# TASK STATEMENT:
Extend the piece below on window functions in PostgreSQL, starting right after its last sentence.

# PAGE:

Examples of using Window Functions in PostgreSQL

Introduction

Window functions often draw a blank stare when mentioned in a conversation about SQL. The support for using them in ORM's is usually limited or non-existent. They don't get mentioned in most courses on SQL/PostgreSQL, and so they slip under the radar.

But here's the thing: they're pretty handy. Not only do they help users remove cruft from their queries, they also provide real performance gains. They also make rows aware of the rows around them, which can help users to chain queries together when the data has a form of implicit association.

But knowing when to use them, and understanding the problems they can solve can be a bit of a minefield. Below is an example of a request to do with events stored on users and a dashboard to display them.

Our problem

Self-Description

You are storing user events in a very simple SQL table.

  1. Someone asks for a dashboard with the latest event for each user,
  2. Someone then asks that it shows the latest five events for each user,
  3. Someone else asks that it shows the latest five non-repeating events for each user.

# EXTRACTED RECORDS:
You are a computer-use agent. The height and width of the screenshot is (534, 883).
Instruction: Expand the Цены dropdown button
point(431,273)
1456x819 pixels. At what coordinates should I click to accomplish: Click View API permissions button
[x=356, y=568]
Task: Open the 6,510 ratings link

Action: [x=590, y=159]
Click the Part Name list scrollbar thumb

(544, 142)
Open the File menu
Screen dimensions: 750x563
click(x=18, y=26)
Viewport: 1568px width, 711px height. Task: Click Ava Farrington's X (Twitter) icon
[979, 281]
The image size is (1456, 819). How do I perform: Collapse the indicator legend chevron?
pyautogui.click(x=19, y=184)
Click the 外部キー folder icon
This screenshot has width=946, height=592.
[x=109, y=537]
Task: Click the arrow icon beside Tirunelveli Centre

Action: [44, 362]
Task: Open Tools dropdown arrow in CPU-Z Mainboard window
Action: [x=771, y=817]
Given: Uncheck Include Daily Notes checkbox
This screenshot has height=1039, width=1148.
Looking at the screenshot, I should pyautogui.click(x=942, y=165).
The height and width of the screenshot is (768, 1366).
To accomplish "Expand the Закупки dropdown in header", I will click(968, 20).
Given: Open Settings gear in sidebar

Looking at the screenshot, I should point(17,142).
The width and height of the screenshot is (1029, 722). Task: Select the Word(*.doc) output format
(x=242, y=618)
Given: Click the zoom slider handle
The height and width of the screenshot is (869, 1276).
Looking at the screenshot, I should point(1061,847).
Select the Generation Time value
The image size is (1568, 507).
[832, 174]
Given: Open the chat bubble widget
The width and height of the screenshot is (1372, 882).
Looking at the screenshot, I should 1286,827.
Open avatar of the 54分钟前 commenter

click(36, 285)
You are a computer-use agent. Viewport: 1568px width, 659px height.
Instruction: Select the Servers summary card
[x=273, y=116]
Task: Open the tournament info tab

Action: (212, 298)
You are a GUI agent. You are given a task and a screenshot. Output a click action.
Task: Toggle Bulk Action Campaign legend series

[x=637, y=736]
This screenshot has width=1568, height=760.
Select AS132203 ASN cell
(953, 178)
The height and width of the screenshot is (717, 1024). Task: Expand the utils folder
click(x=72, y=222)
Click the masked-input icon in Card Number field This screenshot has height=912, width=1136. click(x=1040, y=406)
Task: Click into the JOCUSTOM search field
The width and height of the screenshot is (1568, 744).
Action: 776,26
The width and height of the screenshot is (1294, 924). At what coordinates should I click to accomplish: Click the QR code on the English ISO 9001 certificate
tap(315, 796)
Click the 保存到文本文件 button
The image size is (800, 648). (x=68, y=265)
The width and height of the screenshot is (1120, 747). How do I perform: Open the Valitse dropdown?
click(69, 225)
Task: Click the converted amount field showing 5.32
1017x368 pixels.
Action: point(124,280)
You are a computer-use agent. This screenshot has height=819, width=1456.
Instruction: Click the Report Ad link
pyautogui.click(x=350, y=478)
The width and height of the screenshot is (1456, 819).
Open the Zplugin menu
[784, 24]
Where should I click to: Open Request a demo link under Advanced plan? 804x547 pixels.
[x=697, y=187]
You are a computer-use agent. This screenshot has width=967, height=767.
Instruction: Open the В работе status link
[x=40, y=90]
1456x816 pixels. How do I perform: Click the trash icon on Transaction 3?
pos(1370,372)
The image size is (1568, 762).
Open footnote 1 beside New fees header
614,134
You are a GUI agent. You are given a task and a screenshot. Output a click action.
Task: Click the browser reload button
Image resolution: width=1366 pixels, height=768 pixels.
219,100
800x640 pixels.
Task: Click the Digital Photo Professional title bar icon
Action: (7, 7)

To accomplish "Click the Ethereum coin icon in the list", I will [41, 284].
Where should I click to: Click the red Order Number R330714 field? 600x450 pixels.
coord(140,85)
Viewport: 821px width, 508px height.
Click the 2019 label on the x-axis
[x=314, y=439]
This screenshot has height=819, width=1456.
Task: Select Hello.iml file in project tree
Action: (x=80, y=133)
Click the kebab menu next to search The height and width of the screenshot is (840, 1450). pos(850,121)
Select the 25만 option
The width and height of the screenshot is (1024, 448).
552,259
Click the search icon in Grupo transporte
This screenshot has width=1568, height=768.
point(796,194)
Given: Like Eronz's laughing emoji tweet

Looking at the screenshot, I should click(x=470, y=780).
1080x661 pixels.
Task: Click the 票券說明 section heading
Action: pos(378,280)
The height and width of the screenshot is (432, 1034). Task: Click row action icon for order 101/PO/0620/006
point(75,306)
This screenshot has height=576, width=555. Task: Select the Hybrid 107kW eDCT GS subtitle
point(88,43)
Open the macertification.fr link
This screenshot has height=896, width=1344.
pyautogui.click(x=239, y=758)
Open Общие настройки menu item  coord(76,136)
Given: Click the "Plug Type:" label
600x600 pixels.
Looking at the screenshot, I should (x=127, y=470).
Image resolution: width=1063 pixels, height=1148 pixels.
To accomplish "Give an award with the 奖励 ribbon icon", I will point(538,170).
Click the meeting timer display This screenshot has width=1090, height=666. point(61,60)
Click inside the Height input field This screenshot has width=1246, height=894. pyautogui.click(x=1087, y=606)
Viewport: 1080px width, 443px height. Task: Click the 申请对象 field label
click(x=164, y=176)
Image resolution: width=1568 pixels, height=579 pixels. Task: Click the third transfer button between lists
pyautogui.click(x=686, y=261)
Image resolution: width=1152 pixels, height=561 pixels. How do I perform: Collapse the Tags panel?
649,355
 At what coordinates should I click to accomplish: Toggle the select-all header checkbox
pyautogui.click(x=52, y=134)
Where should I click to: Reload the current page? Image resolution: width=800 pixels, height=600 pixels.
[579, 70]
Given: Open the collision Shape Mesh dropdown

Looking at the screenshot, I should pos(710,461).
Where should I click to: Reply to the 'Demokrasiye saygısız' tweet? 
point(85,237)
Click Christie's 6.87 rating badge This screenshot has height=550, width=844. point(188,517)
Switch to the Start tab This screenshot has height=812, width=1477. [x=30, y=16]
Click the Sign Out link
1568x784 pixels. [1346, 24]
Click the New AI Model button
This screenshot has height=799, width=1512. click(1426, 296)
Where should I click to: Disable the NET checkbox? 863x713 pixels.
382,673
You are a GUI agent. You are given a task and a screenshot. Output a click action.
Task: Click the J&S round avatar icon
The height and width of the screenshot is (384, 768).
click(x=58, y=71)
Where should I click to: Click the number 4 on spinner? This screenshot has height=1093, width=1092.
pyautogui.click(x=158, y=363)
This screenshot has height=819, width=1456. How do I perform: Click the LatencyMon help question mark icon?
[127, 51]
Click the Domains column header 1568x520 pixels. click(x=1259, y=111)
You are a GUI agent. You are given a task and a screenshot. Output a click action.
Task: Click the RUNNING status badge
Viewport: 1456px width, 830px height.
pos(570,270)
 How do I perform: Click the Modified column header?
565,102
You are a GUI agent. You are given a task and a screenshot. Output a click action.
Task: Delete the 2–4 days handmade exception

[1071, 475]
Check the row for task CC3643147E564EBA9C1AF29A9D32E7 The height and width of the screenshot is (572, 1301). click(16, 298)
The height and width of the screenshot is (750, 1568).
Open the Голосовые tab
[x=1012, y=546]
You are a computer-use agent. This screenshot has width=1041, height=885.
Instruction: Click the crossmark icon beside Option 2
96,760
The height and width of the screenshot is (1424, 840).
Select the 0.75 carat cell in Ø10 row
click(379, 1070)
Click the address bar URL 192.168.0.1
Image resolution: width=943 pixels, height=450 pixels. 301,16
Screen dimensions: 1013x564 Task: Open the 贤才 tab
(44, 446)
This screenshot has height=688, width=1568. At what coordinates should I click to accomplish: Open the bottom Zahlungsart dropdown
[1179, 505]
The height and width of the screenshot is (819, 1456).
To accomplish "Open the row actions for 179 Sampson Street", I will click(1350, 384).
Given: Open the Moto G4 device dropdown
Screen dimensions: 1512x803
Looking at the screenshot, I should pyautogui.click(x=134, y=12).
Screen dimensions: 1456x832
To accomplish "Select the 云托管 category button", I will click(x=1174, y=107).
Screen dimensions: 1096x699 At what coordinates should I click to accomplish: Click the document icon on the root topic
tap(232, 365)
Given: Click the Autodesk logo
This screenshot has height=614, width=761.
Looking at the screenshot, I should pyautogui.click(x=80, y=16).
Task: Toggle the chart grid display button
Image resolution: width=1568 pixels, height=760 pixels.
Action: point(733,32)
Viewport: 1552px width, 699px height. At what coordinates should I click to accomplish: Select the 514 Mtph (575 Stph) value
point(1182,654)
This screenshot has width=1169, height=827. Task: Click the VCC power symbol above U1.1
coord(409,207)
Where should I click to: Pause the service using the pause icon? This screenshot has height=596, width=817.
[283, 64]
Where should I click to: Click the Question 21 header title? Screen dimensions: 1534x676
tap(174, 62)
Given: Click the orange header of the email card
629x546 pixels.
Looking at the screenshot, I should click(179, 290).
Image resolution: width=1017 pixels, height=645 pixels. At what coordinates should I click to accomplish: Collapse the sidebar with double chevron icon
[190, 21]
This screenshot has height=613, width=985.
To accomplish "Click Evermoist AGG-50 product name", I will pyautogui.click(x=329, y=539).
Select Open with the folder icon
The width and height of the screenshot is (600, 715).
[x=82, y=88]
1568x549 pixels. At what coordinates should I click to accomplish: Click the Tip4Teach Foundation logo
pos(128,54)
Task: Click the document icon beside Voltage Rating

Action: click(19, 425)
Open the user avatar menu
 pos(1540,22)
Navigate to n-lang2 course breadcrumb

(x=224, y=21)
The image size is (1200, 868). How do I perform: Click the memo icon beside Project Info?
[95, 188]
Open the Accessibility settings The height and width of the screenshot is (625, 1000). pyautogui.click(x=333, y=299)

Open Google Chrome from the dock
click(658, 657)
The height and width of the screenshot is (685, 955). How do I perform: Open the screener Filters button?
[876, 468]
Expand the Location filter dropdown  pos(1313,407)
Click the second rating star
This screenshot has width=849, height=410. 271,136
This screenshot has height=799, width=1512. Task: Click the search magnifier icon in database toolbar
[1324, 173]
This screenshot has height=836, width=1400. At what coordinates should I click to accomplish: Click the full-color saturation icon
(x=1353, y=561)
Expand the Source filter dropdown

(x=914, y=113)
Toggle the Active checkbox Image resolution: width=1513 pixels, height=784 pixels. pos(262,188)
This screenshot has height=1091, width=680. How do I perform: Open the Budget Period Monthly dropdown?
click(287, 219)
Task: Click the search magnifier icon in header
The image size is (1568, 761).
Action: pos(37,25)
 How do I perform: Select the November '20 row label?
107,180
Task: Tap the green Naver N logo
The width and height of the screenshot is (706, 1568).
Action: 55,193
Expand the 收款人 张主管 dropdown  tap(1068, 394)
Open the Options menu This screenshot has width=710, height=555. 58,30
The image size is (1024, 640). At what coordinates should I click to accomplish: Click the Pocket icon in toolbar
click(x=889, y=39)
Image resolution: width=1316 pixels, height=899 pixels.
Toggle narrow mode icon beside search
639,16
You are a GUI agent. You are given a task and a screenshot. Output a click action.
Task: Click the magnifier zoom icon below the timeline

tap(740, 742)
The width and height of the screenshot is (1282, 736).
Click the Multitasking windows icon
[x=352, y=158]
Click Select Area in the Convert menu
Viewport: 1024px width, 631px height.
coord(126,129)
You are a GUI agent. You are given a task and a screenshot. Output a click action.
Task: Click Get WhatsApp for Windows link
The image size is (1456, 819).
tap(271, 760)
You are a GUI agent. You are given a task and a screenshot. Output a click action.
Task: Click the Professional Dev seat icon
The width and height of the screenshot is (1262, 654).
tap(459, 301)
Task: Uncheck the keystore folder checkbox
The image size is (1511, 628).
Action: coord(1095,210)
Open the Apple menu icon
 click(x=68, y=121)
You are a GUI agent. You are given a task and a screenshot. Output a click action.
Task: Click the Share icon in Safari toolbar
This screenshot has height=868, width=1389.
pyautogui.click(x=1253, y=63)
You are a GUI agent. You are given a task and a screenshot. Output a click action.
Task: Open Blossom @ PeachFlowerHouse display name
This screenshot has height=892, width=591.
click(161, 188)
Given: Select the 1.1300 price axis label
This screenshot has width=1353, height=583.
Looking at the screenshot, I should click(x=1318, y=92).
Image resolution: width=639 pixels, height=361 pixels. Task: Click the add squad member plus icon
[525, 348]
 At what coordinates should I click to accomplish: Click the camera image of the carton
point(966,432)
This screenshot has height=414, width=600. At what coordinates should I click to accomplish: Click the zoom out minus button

# OUTPUT OF THE TASK:
For this example, let's not worry about displaying the dashboard. Instead, we'll just concern ourselves with preparing the data for it.

I have a simple SQL table with three columns, with tick expected to increment on each event for each name.

create table events(tick int, action varchar(10), name text);  

The order that events are created in the table is not guaranteed.

insert into events  
     values (1, 'update', 'andy'), 
            (2, 'update', 'beth'), 
            ...

Our solution

I think we should build an sql database

Latest event

This common request can be solved with a distinct on and an order by.

SELECT DISTINCT ON (name) tick, action, name  
FROM events  
ORDER BY name, tick DESC;

 tick | action |   name
------+--------+----------
  999 | delete | andy
  999 | edit   | beth
...
(8 rows)

Time: 8.856 ms  

Latest five events

This is often a difficult problem to solve as the key limiting factor is the last five events. You can't rely on some constant tick value as there's no guarantee that all the users are on the same tick.

  • We could request the last five events for each user individually, repeating this example by changing the name = 'andy' accordingly.
SELECT DISTINCT name FROM events;

   name
----------
 chris
 eric
...
(8 rows)

Time: 3.143 ms  

First we'd gather a list of unique names and then loop through each to get their latest events.

SELECT tick, action, name  
FROM events  
WHERE name = 'andy'  
ORDER BY tick DESC  
LIMIT 5;

 tick | action  | name
------+---------+------
  999 | delete  | andy
  998 | exit    | andy
...
(5 rows)

Time: 2.276 ms  

However this creates N number of queries to the database, where N is the number of users. Not very efficient for a dashboard that may have a lot of traffic.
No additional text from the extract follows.